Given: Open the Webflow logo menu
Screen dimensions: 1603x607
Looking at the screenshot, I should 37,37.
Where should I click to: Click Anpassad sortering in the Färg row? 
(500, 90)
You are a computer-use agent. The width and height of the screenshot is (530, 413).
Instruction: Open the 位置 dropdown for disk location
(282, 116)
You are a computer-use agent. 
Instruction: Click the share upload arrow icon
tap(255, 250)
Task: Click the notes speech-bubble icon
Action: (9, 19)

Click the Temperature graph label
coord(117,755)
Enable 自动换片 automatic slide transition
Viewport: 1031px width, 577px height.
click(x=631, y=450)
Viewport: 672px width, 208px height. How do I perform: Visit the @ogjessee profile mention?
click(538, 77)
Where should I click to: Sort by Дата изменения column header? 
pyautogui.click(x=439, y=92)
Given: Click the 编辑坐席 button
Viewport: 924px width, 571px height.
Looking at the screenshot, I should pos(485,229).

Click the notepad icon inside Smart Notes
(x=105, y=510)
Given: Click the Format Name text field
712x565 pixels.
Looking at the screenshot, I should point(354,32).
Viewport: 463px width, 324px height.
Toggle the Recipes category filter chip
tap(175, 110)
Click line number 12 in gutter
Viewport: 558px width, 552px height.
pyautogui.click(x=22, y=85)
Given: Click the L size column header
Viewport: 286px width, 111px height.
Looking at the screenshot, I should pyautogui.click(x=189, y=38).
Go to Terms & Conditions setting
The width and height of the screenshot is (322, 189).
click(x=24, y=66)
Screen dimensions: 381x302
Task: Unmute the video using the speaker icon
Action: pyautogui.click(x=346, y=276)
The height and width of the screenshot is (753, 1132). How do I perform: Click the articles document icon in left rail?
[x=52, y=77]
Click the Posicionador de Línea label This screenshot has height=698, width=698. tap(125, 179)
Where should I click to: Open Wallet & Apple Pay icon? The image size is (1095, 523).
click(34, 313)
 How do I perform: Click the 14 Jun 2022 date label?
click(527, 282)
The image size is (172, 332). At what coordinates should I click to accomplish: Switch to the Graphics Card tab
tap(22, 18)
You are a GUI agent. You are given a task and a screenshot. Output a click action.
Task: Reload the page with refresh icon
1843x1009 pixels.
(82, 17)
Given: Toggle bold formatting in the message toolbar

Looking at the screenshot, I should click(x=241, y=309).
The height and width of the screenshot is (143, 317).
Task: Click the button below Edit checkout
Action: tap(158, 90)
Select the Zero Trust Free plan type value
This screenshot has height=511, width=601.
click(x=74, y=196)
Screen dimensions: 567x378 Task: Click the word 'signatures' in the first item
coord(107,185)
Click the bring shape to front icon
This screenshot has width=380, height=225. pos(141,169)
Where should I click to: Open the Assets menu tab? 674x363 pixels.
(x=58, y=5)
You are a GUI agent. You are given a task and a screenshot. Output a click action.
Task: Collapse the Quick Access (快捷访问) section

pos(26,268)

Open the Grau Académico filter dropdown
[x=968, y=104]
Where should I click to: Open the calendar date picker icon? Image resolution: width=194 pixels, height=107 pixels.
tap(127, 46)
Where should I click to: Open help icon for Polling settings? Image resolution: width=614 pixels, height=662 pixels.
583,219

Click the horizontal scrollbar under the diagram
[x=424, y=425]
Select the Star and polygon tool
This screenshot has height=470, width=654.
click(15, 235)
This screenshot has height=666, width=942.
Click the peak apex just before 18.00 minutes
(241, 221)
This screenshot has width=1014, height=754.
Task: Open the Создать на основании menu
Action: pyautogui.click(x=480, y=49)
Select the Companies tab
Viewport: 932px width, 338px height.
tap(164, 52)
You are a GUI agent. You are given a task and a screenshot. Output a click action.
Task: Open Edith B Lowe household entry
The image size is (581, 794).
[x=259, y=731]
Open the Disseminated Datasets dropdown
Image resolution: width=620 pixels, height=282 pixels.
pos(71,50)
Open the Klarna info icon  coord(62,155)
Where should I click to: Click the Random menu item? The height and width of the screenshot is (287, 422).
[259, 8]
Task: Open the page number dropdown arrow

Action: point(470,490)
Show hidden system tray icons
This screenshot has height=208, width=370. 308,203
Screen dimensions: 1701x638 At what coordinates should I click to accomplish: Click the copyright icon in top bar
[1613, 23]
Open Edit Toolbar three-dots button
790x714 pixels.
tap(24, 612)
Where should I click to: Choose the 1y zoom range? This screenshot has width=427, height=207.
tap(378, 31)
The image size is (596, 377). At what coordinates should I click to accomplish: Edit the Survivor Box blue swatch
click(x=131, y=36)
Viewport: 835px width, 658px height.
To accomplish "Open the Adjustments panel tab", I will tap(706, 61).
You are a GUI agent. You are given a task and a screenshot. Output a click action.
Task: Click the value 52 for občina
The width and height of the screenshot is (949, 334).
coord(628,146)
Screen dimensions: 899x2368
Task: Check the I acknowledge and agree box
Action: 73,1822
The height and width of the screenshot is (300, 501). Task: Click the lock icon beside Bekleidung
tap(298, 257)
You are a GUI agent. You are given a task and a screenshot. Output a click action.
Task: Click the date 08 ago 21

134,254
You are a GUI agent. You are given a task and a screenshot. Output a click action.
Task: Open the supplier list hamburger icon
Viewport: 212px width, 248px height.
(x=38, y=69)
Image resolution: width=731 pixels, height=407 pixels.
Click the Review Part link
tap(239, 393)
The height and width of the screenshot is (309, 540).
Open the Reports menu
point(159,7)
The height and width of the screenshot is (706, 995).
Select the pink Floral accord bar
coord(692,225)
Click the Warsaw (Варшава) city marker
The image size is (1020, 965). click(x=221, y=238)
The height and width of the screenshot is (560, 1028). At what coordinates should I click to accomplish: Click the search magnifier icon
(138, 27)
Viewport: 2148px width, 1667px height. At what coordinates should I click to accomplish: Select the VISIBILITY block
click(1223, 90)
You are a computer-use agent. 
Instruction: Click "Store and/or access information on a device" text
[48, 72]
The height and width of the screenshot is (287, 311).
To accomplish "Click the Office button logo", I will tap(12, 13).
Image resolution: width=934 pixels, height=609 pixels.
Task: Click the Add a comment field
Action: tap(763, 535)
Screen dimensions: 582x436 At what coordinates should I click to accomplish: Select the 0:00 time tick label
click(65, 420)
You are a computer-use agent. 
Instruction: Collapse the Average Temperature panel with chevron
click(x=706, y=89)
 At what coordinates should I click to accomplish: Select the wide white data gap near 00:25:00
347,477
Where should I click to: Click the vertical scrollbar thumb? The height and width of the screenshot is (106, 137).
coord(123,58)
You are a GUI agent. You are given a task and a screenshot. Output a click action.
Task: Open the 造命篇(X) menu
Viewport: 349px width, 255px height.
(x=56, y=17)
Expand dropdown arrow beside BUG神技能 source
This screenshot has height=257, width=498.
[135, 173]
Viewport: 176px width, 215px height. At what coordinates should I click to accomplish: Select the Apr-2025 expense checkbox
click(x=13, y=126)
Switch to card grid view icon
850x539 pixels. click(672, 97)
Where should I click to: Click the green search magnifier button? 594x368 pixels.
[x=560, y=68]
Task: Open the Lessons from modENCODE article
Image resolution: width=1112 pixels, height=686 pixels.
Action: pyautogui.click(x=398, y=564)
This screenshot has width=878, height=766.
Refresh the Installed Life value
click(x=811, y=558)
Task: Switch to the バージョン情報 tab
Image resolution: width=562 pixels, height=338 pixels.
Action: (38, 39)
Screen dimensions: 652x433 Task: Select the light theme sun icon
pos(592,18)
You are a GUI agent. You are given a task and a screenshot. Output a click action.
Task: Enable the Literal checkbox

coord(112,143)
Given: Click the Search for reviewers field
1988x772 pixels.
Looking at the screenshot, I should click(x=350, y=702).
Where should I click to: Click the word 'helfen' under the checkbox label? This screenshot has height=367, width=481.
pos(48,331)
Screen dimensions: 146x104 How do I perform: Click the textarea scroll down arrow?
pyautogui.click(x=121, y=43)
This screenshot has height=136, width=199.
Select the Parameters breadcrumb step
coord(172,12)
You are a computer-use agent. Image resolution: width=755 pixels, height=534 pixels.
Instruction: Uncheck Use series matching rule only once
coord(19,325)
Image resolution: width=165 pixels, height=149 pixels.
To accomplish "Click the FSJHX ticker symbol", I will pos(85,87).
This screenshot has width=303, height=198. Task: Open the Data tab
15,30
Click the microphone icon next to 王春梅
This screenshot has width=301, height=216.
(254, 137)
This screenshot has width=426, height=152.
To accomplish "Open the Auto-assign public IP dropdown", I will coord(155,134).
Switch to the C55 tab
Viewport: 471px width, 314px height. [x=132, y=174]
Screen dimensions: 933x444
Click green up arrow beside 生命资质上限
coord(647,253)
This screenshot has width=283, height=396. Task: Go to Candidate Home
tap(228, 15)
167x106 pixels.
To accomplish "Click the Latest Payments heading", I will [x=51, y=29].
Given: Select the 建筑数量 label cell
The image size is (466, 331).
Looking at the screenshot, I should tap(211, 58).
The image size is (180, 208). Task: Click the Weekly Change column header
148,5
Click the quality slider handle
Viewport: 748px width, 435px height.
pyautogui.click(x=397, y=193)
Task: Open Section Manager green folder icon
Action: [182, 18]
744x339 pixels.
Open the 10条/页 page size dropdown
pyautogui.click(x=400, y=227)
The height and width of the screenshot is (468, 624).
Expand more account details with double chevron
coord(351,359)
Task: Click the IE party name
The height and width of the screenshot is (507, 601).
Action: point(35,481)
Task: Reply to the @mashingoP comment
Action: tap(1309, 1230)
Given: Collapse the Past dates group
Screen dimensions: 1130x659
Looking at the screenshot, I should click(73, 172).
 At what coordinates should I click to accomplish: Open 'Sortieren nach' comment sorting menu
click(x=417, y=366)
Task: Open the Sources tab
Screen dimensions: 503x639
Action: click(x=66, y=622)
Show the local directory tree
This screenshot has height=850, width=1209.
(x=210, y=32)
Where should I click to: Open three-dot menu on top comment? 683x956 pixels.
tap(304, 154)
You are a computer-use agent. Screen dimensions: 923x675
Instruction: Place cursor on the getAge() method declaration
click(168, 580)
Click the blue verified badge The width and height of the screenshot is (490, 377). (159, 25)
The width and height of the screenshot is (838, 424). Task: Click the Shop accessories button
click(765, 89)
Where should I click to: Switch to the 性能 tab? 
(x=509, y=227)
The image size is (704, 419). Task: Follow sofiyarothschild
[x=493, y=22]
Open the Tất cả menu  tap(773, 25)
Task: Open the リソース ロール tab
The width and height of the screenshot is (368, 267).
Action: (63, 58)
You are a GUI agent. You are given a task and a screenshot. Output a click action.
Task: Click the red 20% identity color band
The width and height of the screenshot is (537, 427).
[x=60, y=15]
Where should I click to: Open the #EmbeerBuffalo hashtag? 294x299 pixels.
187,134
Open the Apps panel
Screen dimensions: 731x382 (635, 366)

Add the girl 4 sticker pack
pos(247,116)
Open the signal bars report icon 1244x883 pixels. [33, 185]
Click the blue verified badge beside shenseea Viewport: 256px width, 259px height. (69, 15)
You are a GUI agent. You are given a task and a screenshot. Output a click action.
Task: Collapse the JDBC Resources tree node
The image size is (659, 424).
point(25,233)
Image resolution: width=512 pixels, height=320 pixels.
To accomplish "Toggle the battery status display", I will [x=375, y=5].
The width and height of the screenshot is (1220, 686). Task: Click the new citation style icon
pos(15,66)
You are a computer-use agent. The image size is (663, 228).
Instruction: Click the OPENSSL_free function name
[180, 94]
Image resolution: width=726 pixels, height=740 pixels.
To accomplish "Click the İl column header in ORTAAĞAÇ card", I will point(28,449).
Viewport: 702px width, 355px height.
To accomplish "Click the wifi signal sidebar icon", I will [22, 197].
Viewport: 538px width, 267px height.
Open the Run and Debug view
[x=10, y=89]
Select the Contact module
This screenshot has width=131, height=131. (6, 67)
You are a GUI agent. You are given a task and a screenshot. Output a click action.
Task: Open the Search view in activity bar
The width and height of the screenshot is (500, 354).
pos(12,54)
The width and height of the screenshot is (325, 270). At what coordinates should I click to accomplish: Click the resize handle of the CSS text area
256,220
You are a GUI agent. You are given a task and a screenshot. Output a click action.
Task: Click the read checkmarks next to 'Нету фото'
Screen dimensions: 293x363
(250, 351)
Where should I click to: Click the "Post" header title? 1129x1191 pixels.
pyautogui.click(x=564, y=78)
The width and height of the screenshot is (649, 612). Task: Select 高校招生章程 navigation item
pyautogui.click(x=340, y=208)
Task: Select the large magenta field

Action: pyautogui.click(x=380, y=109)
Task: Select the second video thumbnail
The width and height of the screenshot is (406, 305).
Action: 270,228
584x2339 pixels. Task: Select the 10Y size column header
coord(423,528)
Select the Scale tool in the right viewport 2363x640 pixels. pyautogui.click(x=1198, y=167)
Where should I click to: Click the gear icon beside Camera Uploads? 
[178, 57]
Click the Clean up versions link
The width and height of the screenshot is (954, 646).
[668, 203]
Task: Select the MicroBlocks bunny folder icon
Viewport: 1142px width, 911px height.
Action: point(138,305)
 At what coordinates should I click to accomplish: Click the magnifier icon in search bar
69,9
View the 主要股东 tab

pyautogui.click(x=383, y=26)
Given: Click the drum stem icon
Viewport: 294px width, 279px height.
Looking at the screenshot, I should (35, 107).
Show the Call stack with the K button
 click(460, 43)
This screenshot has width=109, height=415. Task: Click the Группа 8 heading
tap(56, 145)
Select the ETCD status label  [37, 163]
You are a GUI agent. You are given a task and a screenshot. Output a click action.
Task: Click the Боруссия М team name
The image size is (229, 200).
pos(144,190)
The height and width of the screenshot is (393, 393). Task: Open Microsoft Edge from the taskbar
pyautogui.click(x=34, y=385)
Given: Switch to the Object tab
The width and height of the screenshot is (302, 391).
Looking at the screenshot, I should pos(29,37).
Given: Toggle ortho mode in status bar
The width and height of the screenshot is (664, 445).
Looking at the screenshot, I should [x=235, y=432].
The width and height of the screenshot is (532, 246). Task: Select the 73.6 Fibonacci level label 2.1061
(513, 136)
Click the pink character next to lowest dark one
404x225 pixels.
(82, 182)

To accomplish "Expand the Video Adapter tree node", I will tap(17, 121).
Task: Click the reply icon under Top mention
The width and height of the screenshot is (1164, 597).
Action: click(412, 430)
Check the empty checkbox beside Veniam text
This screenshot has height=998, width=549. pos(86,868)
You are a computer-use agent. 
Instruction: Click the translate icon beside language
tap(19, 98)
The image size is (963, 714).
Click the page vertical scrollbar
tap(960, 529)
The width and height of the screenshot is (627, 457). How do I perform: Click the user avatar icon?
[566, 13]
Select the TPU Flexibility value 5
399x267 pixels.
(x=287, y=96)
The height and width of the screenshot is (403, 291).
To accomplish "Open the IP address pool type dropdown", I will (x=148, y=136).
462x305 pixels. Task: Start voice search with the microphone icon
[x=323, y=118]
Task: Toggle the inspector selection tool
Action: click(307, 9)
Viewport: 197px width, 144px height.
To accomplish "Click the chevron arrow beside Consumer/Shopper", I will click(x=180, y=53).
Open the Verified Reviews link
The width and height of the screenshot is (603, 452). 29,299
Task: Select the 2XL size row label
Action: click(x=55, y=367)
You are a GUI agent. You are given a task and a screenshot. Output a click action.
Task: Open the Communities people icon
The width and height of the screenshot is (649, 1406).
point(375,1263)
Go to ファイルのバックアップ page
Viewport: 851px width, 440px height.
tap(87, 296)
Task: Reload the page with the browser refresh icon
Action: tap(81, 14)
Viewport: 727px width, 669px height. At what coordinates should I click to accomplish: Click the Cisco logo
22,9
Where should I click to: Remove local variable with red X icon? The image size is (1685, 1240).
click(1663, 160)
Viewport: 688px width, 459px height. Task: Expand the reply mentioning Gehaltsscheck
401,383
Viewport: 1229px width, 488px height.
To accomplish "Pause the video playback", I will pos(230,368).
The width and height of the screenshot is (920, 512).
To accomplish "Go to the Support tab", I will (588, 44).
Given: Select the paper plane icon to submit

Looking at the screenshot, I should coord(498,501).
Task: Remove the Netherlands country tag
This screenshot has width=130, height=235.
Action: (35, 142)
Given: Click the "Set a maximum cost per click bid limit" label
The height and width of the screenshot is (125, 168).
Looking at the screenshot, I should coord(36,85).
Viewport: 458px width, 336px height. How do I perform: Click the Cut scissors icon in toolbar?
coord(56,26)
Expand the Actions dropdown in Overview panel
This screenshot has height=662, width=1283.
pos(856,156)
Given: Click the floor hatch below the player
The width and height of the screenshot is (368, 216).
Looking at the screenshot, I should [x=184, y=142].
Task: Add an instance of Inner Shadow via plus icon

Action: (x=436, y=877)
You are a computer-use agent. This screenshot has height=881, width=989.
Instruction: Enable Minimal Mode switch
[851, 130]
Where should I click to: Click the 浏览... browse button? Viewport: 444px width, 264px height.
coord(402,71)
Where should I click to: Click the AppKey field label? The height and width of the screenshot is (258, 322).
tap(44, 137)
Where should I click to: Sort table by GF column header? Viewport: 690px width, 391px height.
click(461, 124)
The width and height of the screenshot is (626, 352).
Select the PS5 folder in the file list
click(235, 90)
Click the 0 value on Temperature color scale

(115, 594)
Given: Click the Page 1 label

──────────────────────────────

What you should do: From the listing above, output exactly the run of lines that starts with the line containing "Viewport: 688px width, 459px" and ends with the line containing "a maximum cost".

Your solution:
Viewport: 688px width, 459px height. Task: Expand the reply mentioning Gehaltsscheck
401,383
Viewport: 1229px width, 488px height.
To accomplish "Pause the video playback", I will pos(230,368).
The width and height of the screenshot is (920, 512).
To accomplish "Go to the Support tab", I will (588, 44).
Given: Select the paper plane icon to submit

Looking at the screenshot, I should coord(498,501).
Task: Remove the Netherlands country tag
This screenshot has width=130, height=235.
Action: (35, 142)
Given: Click the "Set a maximum cost per click bid limit" label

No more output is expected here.